I made my way to the hallway that led out to the ice and mentally ticked off each player as they walked out of the locker room looking huge in their skates and equipment.
Griff, Duke’s brother-in-law, gave me a kind smile and reached out for a knuckle punch as he walked past me. Duke, who ran out behind him, picked me up in a quick hug.
I tried to hold my breath until he placed me back on my feet. Even though I grew up in rinks, I would never get used to the stink of hockey BO. I didn’t want to offend him by saying anything though. He was harmless, like a happy puppy.
Duke let half his mouthguard slide out of mouth and chewed on the rest. “Stop by the apartment for dinner this week, we miss ya,” he said, patting me on the head with his glove. “You’re workin’ too hard.”
I gave him an affirmative nod, and chuckled as he ran off to catch up with Griff.
The rest of the players gave me quick head nods or raised a gloved hand to say hello…
About three full minutes after everyone else was on the ice, Tyler pushed open the locker room door.
I felt like I stepped into a weird time-warp because he was so much older and larger and thicker than the last time I’d really talked to him. For some reason, I still pictured him as his teenage self. But… this Tyler, walking out in his Crewman practice jersey and wearing a helmet with a visor instead of a caged one like a kid usually wore, had actual facial hair… And it took my brain a second to catch up. I felt like an older sister who missed out on a whole decade of watching her little brother grow into a man… At one point in time, I really did think of him as family…which was pretty pathetic of me and a total sham anyway, so it was fine that I was writing the feature piece on him, I reminded myself… But the whole situation kind of knocked me into a trance, and I almost let him completely pass me by…
“Tyler!” I called out at the last minute.Damnit.I never used first names. I needed this interview to happen just like every other one, and I was already making it weird in my mind. “Um… Jettersen!”
He stopped and looked up.
He held a blank face as his eyes settled on me from behind his visor. He rested his chin on the butt of his stick and grinned.
He still had the same faint scar on his upper lip, the one he blamed on getting hit by a puck… Really, he tried to shotgun a beer for the first time at 14 but didn’t know how to do it and got his lip stuck in the can. He came running to us and asking for help. I could still see his desperate face and his brother– I omitted his name from my vocabulary long ago– next to me, trying so hard to be sympathetic but also dying of laughter inside.
I gave him a professional, tight-lipped smile even though my heart was anxiously beating out of my chest.
“I’m with the Detroit Gazette and we’re looking to run a feature piece on you for next week’s Sunday paper… I’m wondering if you’d have time to sit down for an interview?”
He smiled slowly and raised his eyebrows.
Fuck.
I hated asking him for a favor. I never wanted to ask another Jettersen for anything ever again.

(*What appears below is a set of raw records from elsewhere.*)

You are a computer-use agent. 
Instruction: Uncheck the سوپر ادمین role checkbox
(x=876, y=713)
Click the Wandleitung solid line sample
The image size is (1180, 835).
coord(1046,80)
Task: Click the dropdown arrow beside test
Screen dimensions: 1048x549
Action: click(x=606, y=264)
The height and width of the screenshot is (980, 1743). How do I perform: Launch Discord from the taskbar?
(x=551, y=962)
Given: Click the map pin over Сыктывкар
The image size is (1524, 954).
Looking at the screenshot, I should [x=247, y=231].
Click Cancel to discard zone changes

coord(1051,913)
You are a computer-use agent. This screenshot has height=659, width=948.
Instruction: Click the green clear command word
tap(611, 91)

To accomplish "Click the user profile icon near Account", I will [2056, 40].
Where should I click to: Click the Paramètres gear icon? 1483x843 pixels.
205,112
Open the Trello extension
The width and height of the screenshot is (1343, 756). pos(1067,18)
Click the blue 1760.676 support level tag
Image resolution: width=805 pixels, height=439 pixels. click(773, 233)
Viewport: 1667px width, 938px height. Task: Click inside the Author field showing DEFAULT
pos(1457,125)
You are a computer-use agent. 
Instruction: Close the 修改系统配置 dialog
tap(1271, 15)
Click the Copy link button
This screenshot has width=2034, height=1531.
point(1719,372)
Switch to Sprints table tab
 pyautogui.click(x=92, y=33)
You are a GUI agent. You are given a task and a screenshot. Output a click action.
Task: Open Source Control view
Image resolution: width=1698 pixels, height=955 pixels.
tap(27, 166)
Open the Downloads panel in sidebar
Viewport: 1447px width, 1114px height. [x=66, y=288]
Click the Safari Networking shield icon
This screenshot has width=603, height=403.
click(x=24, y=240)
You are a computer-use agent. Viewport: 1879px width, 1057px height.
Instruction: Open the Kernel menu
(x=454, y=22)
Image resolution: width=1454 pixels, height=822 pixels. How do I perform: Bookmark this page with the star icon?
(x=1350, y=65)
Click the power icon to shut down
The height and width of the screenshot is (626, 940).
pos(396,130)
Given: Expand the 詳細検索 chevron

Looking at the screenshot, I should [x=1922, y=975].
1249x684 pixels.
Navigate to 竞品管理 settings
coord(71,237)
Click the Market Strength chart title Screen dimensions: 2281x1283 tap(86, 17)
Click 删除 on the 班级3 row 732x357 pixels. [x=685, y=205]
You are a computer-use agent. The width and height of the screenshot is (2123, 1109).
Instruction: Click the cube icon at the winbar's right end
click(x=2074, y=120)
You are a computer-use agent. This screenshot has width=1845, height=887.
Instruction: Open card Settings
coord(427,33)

He licked his lips. “How badly do you need this interview of yours?” he asked with a boyish smile sliding onto his face.
I took in a deep breath and balled my fists at my side before looking back at his expectant eyes.
He’d grown up to be a cute guy. I knew he would. He was always a cutie back in the day… He was different from his brother though. Tyler was all his mother’s side– skinner with chestnut colored hair. He was quick on his feet; a total offensive guy. His brother, on the other hand, was a true Jettersen, which was synonymous with “goon player” around the town we grew up in. An enforcer was probably a nicer term. He was a defenseman ‘til the very end.“I’m a lover, not a fighter,”he used to joke… but I knew the truth of it. He craved the fight. He craved it more than he craved me.
I cleared my throat and tried to stomp out all thoughts of the stupid past that I’d kept locked away for years.
“Come on, Tyler. You’ll love having your face in the paper, you know it,” I egged him on. He was a charmer. And dammit all to hell. First name use again. Why did I keep slipping up?